On some cruise lines, there are no wallflowers, thanks to gentlemen hosts. How do you get to be one of those guys?
Attention, silver foxes and dapper Dans: An entertaining opportunity awaits on the high seas. Qualifications: You must know the fox trot, rumba and assorted other ballroom dances. And it helps if you’re charming.
These men are called “gentlemen hosts” or “ambassador hosts,” and their purpose is to sweep single women off their feet — on the dance floor.
The men pay $30 to $35 a day for their shipboard passage, a fraction of what most passengers are paying, and in return they travel the world.
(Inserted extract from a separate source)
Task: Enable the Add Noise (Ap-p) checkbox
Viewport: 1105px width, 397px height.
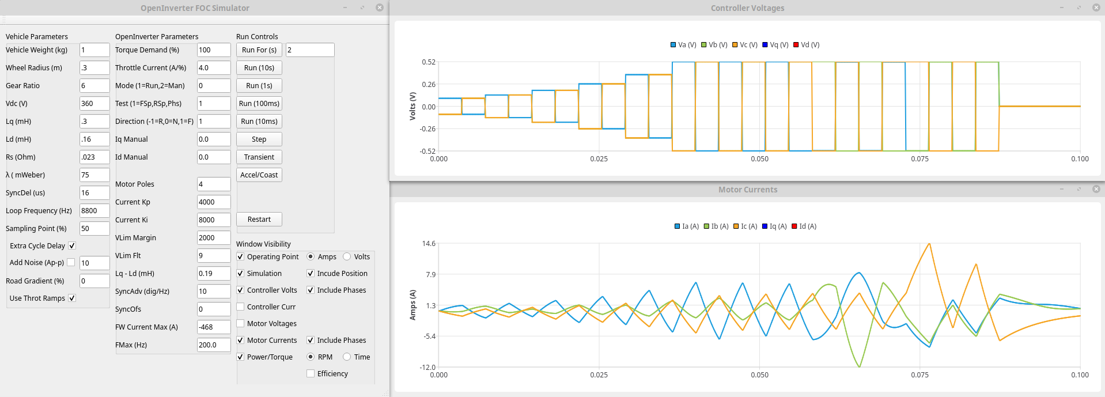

It’s not all fun and games. The hosts have duties — lots of them in fact. Besides dancing until late at night, they host card games and dinner parties, teach dance classes, chaperone shore excursions and must always — always — be gracious.
The aim is to make cruising more fun for unattached women (or for married women whose husbands won’t or don’t dance).
Gentlemen hosts are among the specialists that cruise lines bring aboard to keep guests entertained. There are yoga instructors, arts and crafts teachers, lecturers qualified to talk about current events or upcoming destinations and members of the clergy: Catholic priests, rabbis and Protestant ministers.
During the holidays, cruise ships also hire college students to oversee their children’s programs, offering a low-cost way for young people to see the world.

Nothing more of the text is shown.